Eric E Castro

“Will the City’s New Schools Contract Reduce the Unequal Impact of Teacher Turnover?” by Patrick Donachie raises important questions about the availability of high quality teachers in every classroom.

The simple truth is we have an inadequate number of teachers in New York, with some indicators showing we might have even more problems in the future. But the issue is more nuanced than the common portrayal of a statewide, across-the-board teacher shortage crisis. Any effective solution must begin with a more accurate understanding of the problem.

At the Rockefeller Institute of Government, the State University of New York’s public policy think tank, we’ve undertaken a multi-state teacher supply and demand study. The number of teachers working in New York classrooms grew steadily from 2000 to 2008, and then decreased dramatically from 2008 to 2013. Although the number of teachers has grown somewhat since then, it remains true that there are fewer teachers in New York today than in the year 2000. But that itself does not mean there is a teacher shortage. At the same time, student enrollment has steadily declined statewide from 2.85 million in 2000 to 2.65 million in 2016, so there are 200,000 fewer students in our schools. Projections to the year 2025 show this trend continuing, with steady decreases in the number of students throughout the state for at least the next seven years.

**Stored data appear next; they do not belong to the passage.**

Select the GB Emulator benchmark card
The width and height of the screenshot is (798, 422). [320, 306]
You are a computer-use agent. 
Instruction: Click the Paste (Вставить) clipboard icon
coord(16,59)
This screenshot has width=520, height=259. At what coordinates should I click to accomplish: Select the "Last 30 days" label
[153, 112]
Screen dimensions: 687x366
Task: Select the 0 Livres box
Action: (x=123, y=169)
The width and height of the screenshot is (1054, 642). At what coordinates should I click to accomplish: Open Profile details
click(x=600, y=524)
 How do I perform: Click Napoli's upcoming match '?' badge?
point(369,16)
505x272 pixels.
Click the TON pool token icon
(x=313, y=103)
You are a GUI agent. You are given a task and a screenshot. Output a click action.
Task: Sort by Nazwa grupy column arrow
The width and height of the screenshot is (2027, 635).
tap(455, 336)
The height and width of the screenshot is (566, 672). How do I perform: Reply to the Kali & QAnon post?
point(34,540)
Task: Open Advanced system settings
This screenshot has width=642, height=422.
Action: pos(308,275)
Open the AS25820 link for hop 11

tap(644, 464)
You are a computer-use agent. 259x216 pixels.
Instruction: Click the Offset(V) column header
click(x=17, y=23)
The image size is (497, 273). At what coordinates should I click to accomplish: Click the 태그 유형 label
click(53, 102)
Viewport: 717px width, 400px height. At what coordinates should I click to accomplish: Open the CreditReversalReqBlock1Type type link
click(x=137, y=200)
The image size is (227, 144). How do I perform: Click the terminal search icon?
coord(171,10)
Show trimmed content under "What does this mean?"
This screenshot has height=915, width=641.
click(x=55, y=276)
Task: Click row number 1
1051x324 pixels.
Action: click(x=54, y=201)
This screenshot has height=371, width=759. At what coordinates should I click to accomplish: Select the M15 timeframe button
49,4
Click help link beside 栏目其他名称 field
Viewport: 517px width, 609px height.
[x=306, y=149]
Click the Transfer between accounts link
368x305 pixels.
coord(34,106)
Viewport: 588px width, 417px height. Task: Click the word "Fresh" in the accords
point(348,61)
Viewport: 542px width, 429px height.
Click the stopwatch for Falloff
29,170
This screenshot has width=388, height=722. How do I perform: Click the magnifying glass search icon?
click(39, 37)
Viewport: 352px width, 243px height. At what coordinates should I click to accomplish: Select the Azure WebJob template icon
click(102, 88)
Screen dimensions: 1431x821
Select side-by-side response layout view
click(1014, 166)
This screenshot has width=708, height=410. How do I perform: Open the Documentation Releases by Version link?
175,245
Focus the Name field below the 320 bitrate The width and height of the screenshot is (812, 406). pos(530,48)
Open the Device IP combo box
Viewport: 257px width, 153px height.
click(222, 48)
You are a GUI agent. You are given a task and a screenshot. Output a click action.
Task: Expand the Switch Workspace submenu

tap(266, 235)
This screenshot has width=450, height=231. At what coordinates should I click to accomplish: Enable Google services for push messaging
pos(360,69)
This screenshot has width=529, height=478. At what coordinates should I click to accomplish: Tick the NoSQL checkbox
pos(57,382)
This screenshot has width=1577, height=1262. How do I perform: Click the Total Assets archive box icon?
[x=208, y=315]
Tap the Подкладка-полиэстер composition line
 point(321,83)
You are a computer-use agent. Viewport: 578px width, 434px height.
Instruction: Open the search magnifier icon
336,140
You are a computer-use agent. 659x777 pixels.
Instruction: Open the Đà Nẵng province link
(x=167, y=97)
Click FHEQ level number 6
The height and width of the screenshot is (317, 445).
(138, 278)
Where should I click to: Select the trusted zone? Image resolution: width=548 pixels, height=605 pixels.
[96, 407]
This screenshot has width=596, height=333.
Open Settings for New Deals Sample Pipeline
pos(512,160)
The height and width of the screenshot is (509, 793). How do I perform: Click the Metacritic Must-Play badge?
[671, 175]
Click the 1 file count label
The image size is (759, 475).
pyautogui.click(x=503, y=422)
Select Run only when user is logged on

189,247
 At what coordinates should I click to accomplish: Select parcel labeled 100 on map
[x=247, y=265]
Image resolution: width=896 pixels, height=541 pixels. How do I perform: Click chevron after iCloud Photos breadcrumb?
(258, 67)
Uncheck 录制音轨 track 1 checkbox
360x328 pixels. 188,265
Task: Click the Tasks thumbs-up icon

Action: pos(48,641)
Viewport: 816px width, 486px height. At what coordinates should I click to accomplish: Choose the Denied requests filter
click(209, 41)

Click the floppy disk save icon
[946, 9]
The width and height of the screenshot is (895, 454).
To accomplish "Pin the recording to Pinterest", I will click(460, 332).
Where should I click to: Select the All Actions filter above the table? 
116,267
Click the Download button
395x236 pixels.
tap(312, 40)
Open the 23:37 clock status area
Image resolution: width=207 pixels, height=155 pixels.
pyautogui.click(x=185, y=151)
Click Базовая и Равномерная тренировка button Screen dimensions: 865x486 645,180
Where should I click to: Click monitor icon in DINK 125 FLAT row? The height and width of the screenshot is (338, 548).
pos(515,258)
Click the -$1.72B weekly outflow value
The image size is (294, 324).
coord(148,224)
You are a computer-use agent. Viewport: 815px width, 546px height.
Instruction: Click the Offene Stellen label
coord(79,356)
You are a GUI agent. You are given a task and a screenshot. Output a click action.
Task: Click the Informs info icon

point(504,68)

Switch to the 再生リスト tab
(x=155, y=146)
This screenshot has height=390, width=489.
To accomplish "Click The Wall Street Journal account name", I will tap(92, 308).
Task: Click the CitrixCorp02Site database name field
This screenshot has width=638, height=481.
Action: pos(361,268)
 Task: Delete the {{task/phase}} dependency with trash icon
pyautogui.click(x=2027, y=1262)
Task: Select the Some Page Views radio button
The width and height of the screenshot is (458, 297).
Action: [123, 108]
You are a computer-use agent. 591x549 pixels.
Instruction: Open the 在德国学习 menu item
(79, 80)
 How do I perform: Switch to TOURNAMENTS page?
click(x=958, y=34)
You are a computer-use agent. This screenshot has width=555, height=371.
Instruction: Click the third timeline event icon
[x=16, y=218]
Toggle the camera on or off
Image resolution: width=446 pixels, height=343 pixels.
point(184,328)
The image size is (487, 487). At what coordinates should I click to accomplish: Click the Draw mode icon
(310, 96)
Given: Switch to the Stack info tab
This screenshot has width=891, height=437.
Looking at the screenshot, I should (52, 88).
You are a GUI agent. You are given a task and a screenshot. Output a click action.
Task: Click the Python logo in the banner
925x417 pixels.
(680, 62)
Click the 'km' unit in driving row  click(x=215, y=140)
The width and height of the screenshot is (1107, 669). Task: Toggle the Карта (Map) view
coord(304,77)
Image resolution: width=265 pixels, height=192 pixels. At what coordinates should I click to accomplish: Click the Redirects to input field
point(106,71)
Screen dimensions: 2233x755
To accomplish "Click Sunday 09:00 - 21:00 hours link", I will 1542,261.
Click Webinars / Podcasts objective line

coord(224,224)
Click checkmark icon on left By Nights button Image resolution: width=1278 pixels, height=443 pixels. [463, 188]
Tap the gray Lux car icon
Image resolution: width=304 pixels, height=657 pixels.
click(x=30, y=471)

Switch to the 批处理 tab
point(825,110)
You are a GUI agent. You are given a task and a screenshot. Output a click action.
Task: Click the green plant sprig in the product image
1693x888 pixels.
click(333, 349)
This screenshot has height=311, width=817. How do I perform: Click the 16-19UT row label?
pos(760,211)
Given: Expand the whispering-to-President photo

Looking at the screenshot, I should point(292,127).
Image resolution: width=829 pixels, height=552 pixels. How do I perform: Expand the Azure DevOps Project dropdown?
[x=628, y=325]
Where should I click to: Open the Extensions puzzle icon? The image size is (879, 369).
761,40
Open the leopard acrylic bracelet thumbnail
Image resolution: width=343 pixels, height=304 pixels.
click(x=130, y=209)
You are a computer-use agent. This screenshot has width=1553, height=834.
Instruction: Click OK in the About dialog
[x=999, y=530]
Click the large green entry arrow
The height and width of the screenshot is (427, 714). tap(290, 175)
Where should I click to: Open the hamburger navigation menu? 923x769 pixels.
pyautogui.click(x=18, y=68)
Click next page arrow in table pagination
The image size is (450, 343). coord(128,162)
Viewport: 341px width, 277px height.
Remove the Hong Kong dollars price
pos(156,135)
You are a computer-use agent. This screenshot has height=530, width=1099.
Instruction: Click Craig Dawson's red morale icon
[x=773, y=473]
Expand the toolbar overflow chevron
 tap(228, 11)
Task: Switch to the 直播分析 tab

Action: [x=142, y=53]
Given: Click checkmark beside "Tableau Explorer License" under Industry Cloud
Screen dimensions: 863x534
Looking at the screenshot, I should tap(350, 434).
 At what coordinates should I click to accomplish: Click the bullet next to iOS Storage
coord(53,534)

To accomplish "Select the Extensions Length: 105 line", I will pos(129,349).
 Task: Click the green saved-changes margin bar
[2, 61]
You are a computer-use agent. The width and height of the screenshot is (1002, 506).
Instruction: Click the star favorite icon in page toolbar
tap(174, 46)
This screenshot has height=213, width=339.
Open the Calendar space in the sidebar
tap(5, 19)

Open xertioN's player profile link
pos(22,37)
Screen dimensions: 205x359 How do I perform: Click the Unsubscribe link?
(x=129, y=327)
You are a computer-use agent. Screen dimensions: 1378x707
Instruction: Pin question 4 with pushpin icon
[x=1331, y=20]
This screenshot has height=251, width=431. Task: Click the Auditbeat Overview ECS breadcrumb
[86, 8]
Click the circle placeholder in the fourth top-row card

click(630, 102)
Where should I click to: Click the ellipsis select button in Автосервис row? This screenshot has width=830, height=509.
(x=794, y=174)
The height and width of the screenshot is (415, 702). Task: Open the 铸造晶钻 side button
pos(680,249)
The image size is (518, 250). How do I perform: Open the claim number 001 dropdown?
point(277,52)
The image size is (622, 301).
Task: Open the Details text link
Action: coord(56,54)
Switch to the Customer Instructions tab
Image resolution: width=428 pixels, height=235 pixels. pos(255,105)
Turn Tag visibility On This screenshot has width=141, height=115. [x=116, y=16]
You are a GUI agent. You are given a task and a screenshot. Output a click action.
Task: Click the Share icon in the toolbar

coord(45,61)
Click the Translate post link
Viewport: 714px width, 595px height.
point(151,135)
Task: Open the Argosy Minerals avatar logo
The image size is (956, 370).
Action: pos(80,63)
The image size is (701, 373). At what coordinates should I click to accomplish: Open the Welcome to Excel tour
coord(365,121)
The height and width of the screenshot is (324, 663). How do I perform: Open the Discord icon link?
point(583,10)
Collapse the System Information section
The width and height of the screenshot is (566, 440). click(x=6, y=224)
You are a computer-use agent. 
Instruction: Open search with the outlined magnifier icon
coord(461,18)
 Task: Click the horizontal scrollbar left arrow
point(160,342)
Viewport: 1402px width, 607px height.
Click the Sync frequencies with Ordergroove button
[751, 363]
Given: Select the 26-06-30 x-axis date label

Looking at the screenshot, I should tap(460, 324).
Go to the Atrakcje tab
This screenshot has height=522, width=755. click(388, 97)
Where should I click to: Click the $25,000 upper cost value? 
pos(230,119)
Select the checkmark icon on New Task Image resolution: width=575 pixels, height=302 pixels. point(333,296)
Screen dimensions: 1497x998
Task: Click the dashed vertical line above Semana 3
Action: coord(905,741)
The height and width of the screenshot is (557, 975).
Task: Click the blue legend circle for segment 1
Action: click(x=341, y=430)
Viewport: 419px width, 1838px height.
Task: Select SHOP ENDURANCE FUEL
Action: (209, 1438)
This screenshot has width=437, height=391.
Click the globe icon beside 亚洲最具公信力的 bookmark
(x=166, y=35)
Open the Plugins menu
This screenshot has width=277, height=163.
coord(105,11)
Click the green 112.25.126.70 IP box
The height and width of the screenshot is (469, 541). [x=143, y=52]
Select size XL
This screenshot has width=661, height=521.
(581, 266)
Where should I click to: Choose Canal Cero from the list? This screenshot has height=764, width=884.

The data show overall student-teacher ratios in classrooms improving over the past five years, dropping from 14.4 to 1 in 2011 to 13.9 to 1 in 2016 in New York City and from 11.3 to 1 to 11.2 to 1 in the rest of the state. Both rates are significantly lower now than in previous decades.

That’s not to say everything is fine. It’s not.

Although our recent report on New York’s teacher workforce found no evidence of a wide-scale statewide shortage, we did find localized and more pronounced specific problems. First, there are serious teacher equity problems in low-income school districts in communities of color. Second, the state continues to face shortages in certain areas of specialization.

Low-income schools in communities of color have a vastly different experience than many other schools in the state. In poor schools in communities of color across New York, significant teacher staffing inequities exist. School districts with high child poverty rates and disproportionately high minority student populations are more likely to have teachers teaching out of their certification areas, have many more inexperienced teachers, and have higher rates of annual teacher turnover, all of which raise concerns of lower-quality instruction and greater instability in the school. These schools also have higher student-teacher ratios in elementary classes compared to their more affluent and less-minority counterparts.

Unfortunately, this is not a new problem for schools in these communities; many of these inequalities have been present for decades. If these districts continue to lack the capacity to recruit and retain the teachers they need, these problems will only get worse.

We see other red flags when studying teacher supply, too. For example, New York has experienced a 39 percent drop in the number of individuals enrolling in and graduating from teacher education programs. This could foreshadow future shortages if the drop in the supply of teachers outpaces the anticipated continuing decrease in student enrollment. And there are gaps between subject area specializations of recently trained teachers and the current distribution of teaching jobs in New York: the share of teacher preparation graduates in mathematics, science, English, and social studies is less than the share of classroom instructors currently teaching in those critical fields.

Hyping the issue as a statewide shortage does more damage than good, masking where the real problems lie – problems that need real fixes. So, what do we do about it? Broad policies will not solve the problem. We need targeted programs that focus on closing the equity gap and aligning subject matter specialization to available jobs.

The differential compensation program just agreed to in the New York City contract is one way, though it remains to be seen if increased compensation in these schools will move the dial or if other factors drive the equity gap. It’s an open question whether marginal increases in compensation drive behavior.

There have been other targeted programs enacted in New York to close these gaps, such as college scholarships for individuals who become STEM teachers, expanding the state’s successful Master Teacher professional development program to focus on schools with teacher equity gaps, and laws to better understand how individual schools are funded within the district. Whether these adequately address the problems of supplying experienced, properly specialized, and long-term teachers to our most needy schools remains to be seen, but it’s the right kind of targeted approach.

Great teachers make all the difference, and our data pinpoint where they are most likely to be lacking. Hopefully, targeted policy solutions will be crafted to close these equity gaps. If we only address the problem broadly, we’ll find ourselves perpetuating longstanding imbalances instead of correcting them.

Jim Malatras is the president of the Rockefeller Institute of Government.